Furthermore a standard shouldn't be influenced by any technical issue, nobody will accept such a standard.
As there are engines (such as Fairy-Max or Pulsar) that can dynamically switch variant, and there currently is no mechanism in WinBoard that would automatically switch book file with that,
This is a technical issue, and must be solved in a technical way.
I wouldn't call adding (or XORing) a constant to a key 'complicated'
The start key is unnecessary, hence complicated. (I'm speaking about Crazyhouse, Antichess, and so on, on 8x8 boards, I'm not speaking about other board sizes or fairy chess.) Technical issues cannot influence a standard.
This seems complete nonsense to me. Most of my engines use additive keys...
The zobrist key computation is using xoring, because xoring has unpredictable results, this is the principle of chaos. The additive operation in a non-prime seeded modulo ring (2 isn't prime) results in general in relatively short cycles, this is not chaos. Using the additive operation seems to be mathematically improper.
and I have never seen any problems with this as far as collision rates are concerned.
Ok, but nevertheless this not the (usual) way how the key will be computed.
Unlike with addition, I have actually had quite poor results when testing schemes that generated XOR keys by rotating a smaller number of keys by only a single bit.
If this is the case, then of course it's better to use predefined keys. But my test with 1.291.522 Crazyhouse games, generating 57.490.796 different positions, hasn't detected any collision with Scidb's method.

Crazyhouse/Bughouse
> Also the move encoding for dropped pieces is too complicated in XBoard (and a kludge due to the commentary of the author). ...

This seems to put an unnecessarily heavy a restriction on the number of pieces that can be dropped.
The computation for normal chess pieces shouldn't be influenced by fairy chess computations, I think the latter will be done with a specialized computation for fairy chess.

Another issue with Crazyhouse/Bughouse, which is overseen in XBoard, and what I have forgotten in Scidb's first implementation. It is unavoidable to hash promoted pieces. If a promoted piece will be captured, for example a promoted Queen, not the Queen but a Pawn will be added to the holding. So capturing a promoted Queen is not the same as capturing a regular Queen. This must be regarded, because subsequent moves may depend on this fact.

This is Scidb's key computation for the board pieces, using generated keys for promoted pieces:

Code: Select all

uint64_t key    = 0;
uint64_t pieces = board.pieces();

while (pieces)
————
Summarize the forum exchange on chess position keys above in exactly two sentences.

*DATASET SECTION*:
————
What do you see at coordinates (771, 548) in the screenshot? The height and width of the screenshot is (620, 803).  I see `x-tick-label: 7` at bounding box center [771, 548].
————
*RESULT OF THIS EXERCISE*: One writer argues that technical issues must not influence a standard, that the zobrist key should be computed by XORing, and that additive keys seem mathematically improper because addition modulo a non-prime tends to produce short cycles, while another writer reports using additive keys in most engines without seeing collision problems. The thread also holds that in Crazyhouse/Bughouse promoted pieces must be hashed, because capturing a promoted Queen adds a Pawn rather than a Queen to the holding, and later moves may depend on this.